Perkataan Kiba sukses membuatnya tertohok. Secara tiba-tiba dia menghentikan acara makan semangkuk ramen berukuran jumbo itu.

Tanpa ada rasa curiga, Kiba melanjutkan makannya kembali. Tanpa dia sadari pula, Hinata jadi melamun.

"Ada apa, Hinata? Akhir-akhir ini kau sering melamun."

Apa dia harus mengatakan yang sejujurnya? Hinata dan Kiba telah menjalani hubungan serius dan tidak akan lama lagi, mereka akan segera menikah. Namun keperawanannya telah hilang. Yang tadinya untuk suami yang dicintainya, malah diambil paksa oleh oleh bossnya.

"Hinata!" panggil Kiba sekali lagi.

"Ahh, daijobu! Aku hanya merindukan orang tuaku."

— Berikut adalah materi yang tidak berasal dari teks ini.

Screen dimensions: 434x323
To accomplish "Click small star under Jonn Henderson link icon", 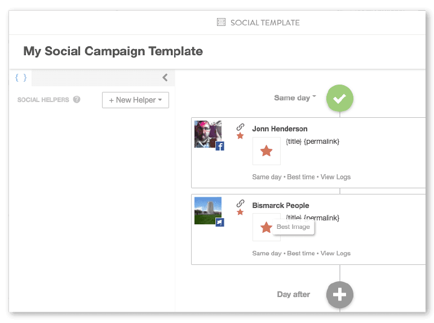I will coord(240,136).
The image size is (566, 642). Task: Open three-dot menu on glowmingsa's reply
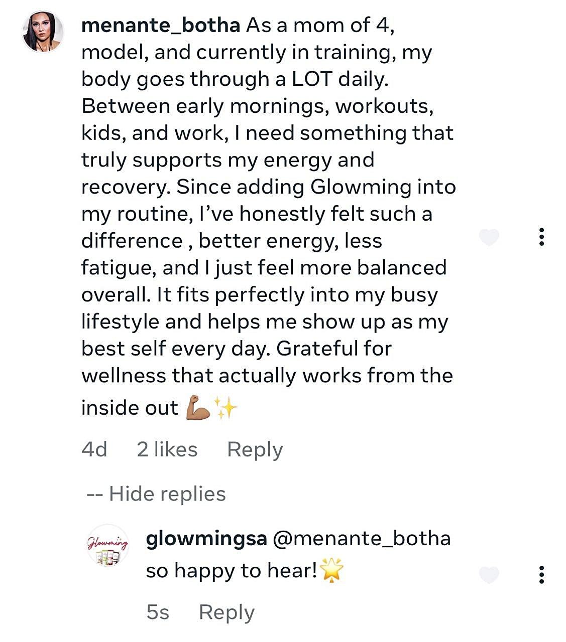click(x=541, y=575)
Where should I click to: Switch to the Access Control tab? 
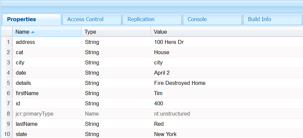pyautogui.click(x=85, y=19)
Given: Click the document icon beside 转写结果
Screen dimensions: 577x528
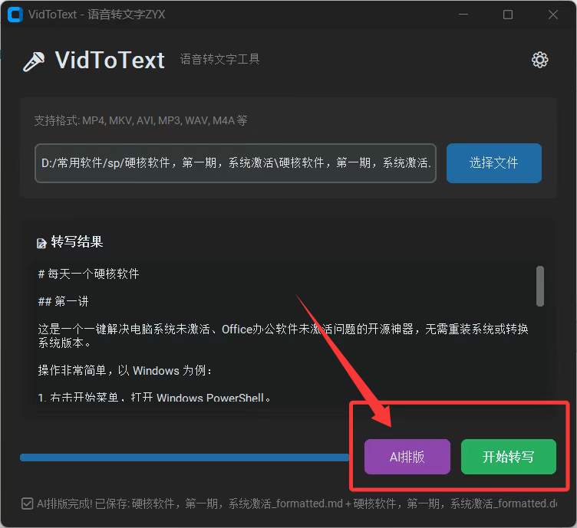Looking at the screenshot, I should [x=41, y=243].
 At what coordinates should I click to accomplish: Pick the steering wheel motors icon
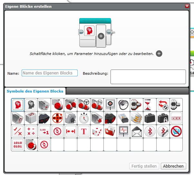click(x=83, y=105)
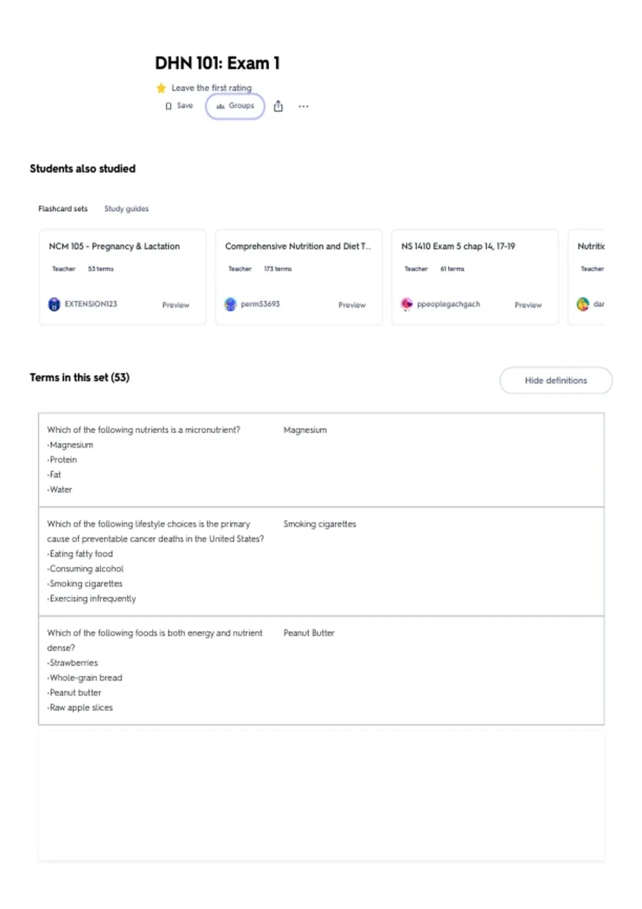Preview the Comprehensive Nutrition and Diet set
The height and width of the screenshot is (909, 642).
(x=351, y=305)
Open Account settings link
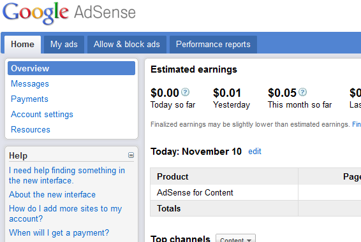 tap(42, 115)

Tak ingin memperpanjang masalah, Kiba memilih diam dan tak bertanya lebih lanjut.

.

.

.

"Ahhnnn… ummm…."

Dari suaranya pun, sudah membuatnya gila. Begitu membakar semangatnya.

"Naruto-kun!"

Mata lavendernya terbuka menatapnya sayu. Memacu gairahnya menuju puncaknya.

"Ahhh… Hinata—"

'KRRRRRRRRRRRIIIIIIIIIIIIIIIIIIIIIIIIIIIIIIIIIIIIIIIIIIIIINNNGGGG!'

Kedua kelopak matanya reflex terbuka dengan paksa. Lagi-lagi suara bodoh yang selalu mengganggunya di pagi hari membuat mimpi indahnya pudar begitu saja.

Ya, mimpi indahnya!

Mimpi itu sering sekali datang. Semuanya berwarna ungu. Indigo, lavender, dan sejenisnya. Sudah sering Naruto mengalami mimpi seperti ini. Dan saat bertemu dengan gadis itu, kini dia tahu jawabannya. Perempuan yang selalu datang ke dalam mimpinya adalah Hinata. Gadis yang selalu dimimpikannya adalah gadis Hyuuga itu! bahkan dia telah jatuh ke dalam pesonanya sebelum bertemu dengannya.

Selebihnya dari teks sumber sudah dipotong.